Introduction: The utilization of living donor liver transplant (LDLT) for candidates with hepatorenal syndrome (HRS) is controversial. 
Method: This was a retrospective study from the University of Hong Kong. All data was retrieved from a prospective collected database. All liver transplant candidates who were accepted on waitlist from 2008 to 2017 were analyzed. Patients were divided into 2 groups. For candidates who had at least one potential live donor, they would be considered as “intention-to-treat LDLT group” (ITT-LDLT). Whereas patients who had no live donor would belong to “intention-to-treat DDLT group” (ITT-DDLT).
HRS was defined as acute kidney injury (AKI) in patients with cirrhosis after ruling out other causes of AKI. All patients were treated with intravenous albumin and terlipressin, +/- renal replacement therapy.
Primary outcome was to compare the ITT-overall survival for ITT-LDLT vs. ITT-DDLT for candidates with HRS. 
Results: 992 patients were listed (496 in ITT-LDLT and 496 in ITT-DDLT). 352(36.6%) patients had HRS. Baseline characteristics of all patients were listed in table 1. Patients in ITT-LDLT HRS. There were more femlae in ITT-LDLT group and they were sicker (higher MELD and more ICU candidates). The overall survival of ITT-LDLT was better than ITT-DDLT in HRS canddiates. (Figure 1). The 1-,3- and 5-year survival was 66.5% 59.5% and 58.7% in ITT-LDLT HRS and they were 54.6%, 41.4% and 39.4% in ITT-DDLT HRS (p<0.001).

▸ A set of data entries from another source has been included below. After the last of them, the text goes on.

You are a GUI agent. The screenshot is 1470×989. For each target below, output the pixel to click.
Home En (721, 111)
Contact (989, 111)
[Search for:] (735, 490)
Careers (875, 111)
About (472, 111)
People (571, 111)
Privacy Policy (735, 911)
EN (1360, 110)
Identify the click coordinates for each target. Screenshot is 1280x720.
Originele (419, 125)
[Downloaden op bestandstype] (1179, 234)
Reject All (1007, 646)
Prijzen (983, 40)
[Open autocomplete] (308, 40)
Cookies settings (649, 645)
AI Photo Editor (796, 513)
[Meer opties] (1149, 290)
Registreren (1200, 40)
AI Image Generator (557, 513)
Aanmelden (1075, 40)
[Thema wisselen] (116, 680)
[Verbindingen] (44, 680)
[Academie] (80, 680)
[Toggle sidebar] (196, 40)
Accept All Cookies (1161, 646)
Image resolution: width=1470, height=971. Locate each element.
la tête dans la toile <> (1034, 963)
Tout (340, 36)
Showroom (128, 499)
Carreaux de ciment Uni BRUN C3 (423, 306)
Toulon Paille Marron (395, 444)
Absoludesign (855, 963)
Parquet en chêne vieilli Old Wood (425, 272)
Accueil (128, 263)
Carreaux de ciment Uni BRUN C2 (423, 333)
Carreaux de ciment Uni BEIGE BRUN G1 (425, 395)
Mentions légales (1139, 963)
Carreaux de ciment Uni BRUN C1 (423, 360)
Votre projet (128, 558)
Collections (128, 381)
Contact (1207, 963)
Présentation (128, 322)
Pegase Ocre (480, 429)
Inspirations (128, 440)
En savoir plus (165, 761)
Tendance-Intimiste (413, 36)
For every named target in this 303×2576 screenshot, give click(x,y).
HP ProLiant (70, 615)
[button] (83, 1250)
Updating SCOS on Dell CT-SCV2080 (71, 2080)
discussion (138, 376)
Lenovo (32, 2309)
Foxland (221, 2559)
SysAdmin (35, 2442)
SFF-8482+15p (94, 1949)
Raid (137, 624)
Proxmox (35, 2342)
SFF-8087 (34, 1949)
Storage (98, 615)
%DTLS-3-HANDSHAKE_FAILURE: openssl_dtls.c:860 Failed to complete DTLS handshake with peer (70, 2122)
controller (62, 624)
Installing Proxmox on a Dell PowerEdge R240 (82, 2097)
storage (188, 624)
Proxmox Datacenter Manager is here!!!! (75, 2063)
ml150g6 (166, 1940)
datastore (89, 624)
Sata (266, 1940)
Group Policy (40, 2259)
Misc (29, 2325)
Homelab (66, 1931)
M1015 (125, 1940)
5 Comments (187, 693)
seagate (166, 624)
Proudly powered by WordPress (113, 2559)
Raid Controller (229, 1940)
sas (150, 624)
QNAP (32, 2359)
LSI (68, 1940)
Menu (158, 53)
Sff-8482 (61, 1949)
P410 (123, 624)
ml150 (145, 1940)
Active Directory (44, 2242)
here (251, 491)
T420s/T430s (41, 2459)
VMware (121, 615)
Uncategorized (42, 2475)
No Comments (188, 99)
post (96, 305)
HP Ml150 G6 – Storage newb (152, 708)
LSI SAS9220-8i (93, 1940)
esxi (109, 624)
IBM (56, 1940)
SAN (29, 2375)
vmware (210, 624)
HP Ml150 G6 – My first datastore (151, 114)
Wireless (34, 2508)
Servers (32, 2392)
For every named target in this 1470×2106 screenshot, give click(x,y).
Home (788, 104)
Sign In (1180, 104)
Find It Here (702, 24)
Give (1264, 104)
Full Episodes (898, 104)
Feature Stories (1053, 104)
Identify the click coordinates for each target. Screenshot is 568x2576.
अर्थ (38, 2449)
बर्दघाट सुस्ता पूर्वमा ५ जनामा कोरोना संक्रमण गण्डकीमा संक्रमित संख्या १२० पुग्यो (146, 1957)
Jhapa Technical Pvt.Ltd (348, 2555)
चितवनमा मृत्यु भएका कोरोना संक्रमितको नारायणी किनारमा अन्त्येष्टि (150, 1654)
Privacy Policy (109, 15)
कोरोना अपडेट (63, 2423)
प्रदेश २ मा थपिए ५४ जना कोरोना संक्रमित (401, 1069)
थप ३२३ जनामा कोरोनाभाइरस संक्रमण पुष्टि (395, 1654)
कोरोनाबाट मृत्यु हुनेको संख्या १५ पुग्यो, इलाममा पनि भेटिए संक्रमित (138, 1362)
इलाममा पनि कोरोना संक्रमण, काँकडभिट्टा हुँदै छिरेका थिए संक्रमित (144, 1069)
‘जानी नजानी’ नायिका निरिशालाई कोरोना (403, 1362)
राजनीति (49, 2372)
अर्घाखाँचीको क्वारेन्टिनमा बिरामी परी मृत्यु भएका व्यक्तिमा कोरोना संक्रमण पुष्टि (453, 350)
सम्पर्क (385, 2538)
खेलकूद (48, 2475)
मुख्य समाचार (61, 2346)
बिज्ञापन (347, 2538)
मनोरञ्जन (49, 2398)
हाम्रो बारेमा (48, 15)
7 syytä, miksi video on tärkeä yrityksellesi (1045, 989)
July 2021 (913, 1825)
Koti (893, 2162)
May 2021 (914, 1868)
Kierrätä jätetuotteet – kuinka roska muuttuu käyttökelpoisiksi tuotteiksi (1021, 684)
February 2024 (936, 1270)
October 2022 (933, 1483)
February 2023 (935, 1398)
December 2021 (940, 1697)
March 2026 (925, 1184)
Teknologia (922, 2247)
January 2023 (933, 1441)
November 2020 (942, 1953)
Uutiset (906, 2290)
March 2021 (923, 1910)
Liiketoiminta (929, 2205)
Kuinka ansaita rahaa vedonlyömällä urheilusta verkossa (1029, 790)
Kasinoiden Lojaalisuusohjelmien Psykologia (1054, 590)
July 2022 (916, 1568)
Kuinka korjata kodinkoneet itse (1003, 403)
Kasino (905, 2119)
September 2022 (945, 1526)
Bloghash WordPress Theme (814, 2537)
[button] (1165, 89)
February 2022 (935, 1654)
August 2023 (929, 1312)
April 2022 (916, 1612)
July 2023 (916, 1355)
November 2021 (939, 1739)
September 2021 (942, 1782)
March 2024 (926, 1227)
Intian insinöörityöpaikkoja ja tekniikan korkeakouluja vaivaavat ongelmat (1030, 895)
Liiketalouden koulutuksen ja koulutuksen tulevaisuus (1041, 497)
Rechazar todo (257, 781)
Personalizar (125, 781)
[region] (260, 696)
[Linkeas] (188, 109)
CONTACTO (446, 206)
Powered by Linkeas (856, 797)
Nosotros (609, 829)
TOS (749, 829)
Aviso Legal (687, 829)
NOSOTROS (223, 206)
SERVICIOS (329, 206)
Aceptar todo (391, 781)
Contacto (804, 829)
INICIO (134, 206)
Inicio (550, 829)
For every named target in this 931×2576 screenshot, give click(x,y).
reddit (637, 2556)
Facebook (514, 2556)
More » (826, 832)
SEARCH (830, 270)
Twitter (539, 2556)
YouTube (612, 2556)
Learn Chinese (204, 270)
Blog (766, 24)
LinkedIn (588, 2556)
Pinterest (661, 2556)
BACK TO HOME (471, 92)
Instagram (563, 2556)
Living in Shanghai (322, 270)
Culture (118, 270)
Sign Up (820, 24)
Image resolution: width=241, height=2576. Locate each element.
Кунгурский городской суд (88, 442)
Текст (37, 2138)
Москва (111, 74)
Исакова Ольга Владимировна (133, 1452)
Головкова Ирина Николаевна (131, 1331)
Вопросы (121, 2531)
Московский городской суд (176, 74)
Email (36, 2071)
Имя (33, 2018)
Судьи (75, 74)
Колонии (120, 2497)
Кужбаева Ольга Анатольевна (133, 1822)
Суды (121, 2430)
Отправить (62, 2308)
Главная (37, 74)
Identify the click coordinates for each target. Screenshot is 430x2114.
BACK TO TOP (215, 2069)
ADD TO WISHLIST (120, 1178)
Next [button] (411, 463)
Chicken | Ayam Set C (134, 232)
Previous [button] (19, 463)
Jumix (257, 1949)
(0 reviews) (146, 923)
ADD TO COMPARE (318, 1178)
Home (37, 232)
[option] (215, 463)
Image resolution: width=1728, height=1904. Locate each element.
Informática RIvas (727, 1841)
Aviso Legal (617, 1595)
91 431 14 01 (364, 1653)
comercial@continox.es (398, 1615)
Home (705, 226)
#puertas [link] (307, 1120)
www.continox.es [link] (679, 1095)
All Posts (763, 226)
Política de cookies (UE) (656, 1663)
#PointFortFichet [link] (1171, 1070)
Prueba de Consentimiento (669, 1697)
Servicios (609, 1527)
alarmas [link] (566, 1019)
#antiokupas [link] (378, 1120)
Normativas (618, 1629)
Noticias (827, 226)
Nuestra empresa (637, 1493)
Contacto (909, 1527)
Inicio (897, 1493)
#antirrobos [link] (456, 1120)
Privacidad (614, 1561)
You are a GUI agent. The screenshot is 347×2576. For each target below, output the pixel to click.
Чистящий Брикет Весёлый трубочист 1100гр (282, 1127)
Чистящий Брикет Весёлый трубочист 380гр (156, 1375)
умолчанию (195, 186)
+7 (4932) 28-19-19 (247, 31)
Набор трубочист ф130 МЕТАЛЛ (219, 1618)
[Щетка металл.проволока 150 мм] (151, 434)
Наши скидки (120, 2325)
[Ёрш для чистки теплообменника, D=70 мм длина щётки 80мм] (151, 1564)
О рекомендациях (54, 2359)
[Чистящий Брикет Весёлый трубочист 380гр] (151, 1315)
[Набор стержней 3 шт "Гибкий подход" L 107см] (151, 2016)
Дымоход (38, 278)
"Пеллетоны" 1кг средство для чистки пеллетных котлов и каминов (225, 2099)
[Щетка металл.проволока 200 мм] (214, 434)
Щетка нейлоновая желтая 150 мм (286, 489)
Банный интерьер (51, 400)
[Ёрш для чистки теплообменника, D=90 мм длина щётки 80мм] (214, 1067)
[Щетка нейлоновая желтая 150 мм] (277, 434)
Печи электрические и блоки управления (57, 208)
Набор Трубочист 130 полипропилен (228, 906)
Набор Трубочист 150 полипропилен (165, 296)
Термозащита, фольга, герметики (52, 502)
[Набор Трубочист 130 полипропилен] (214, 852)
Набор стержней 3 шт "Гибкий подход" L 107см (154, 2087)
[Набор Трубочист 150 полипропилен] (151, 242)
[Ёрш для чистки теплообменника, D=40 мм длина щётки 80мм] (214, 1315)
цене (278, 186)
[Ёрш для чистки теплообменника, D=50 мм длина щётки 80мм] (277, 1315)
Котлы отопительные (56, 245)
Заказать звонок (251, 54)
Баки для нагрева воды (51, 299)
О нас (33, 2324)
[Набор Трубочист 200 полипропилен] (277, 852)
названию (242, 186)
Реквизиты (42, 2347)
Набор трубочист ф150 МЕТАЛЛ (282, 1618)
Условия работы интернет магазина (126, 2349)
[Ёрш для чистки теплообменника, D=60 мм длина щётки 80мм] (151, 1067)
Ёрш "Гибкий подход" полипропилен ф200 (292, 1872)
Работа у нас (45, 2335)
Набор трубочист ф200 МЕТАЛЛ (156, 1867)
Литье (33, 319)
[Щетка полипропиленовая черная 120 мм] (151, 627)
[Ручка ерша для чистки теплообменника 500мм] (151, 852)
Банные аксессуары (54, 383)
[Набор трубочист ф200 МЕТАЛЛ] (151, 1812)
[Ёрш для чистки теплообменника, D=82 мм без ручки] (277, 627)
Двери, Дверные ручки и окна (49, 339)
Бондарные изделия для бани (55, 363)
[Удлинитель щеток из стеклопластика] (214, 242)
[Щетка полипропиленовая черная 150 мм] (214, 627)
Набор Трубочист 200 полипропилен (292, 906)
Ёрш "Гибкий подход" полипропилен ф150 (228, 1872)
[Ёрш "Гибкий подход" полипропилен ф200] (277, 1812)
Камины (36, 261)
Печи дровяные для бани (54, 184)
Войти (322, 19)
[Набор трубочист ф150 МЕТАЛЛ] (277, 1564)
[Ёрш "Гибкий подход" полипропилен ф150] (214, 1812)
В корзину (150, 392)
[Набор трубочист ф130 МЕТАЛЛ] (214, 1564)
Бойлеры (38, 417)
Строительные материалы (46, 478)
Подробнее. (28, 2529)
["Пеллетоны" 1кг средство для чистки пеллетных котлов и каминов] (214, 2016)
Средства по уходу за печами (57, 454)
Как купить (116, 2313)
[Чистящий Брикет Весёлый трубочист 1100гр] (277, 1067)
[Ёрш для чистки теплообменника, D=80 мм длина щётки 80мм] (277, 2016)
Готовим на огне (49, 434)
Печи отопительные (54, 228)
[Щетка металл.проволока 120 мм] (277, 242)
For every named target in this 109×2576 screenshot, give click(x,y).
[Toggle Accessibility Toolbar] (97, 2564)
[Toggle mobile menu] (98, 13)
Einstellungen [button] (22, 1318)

191 patients (DDLT n=116, LDLT n=75) underwent liver transplant. There was no difference in perioperative outcomes including mortality and morbidity between the 2 groups. Post transplant survival at 1-.3- and 5-year were also similar.
Conclusion: The was the 1st study to show that with ITT analysis, ITT-LDLT offered significant survival benefits than ITT-DDLT in HRS patients. Waitlist dropout/ mortality should be consdiered and ITT-LDLT allowed a timely access to transplant. Similar perioperative and post-transplant outcomes suggested LDLT was justified in HRS patients.